# Name the Burl



## WBYStockMan9 (Jun 30, 2014)

Hey guys,

I was given this burl by my great uncle and he couldn't tell me what kind of wood it is. I snapped a couple pictures to see if anyone could help me out.


----------



## GeauxGameCalls (Jun 30, 2014)

Walnut?


----------



## Mike1950 (Jun 30, 2014)

Could be BLMaple but then again it probably could be 100 others. If you cut it the sweet smell should give it away.


----------



## WBYStockMan9 (Jun 30, 2014)

I sliced it as you can see in the first picture, but no 'sweet smell', it also doesn't have that walnut smell.... I thought maybe myrtle? I'm not great with identifying wood, unless it's really common. Burls don't seem to look like the species they come from though.


----------



## Mike1950 (Jun 30, 2014)

WBYStockMan9 said:


> I sliced it as you can see in the first picture, but no 'sweet smell', it also doesn't have that walnut smell.... I thought maybe myrtle? I'm not great with identifying wood, unless it's really common. Burls don't seem to look like the species they come from though.



Does not look like myrtle to me but I do not think you are alone in not being able to ID burls. Burls are aberrations so ID is tough. 
Looks very nice though!!


----------



## Kevin (Jun 30, 2014)

WBYStockMan9 said:


> Burls don't seem to look like the species they come from though.



You got that right. Some burls are very distinctive and easy to ID but most are not. That resembles some black locust burl I had - not saying it is but it is similar.


----------



## Cody Killgore (Jun 30, 2014)

Looks just like my black locust burl.
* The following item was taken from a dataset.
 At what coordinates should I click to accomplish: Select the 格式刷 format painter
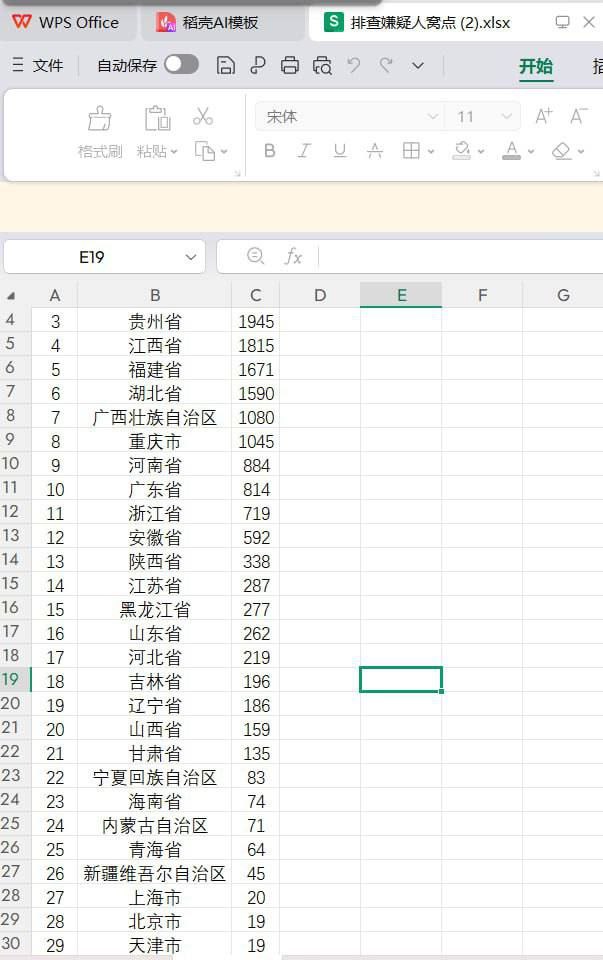100,130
I would bet money that's what it is, but there's always a chance I could be wrong.

I kinda had a thing for black locust burl a while back and went through quite a bit of it.

Reactions: Agree 1


----------



## WBYStockMan9 (Jun 30, 2014)

The inside portion is very crumbly and has some holes, could have been on the verge of rotting? I don't know enough about burls. All I know is i'm going to use up what I can for some inlays! 

Thanks for all your input!


----------



## DKMD (Jun 30, 2014)

I'd guess big leaf maple burl just based on your location and the fact that it's getting a little punky... Pretty stuff!


----------



## Schroedc (Jun 30, 2014)

I've got some Oak burl that looks almost exactly like that right down to voids in the interior and falling apart.


----------



## Kevin (Jun 30, 2014)

I didn't notice the part about it getting punky. Not sure black locust would do that. The non burl wood would not maybe burl is more susceptible?


----------



## Molokai (Jun 30, 2014)

i would say black locust burl,

Reactions: Agree 1


----------



## eaglea1 (Jun 30, 2014)

I got one just like that a few months ago. No idea, the guy said he had it for like 15 years. Guess what the mc was?


----------



## Molokai (Jun 30, 2014)

eaglea1 said:


> I got one just like that a few months ago. No idea, the guy said he had it for like 15 years. Guess what the mc was?


8 %


----------



## bench1holio (Jun 30, 2014)

looks exactly the same as the black locust burl I have


----------



## eaglea1 (Jul 1, 2014)

Molokai said:


> 8 %


 2%, dry as a cotton ball !

Reactions: Like 1


----------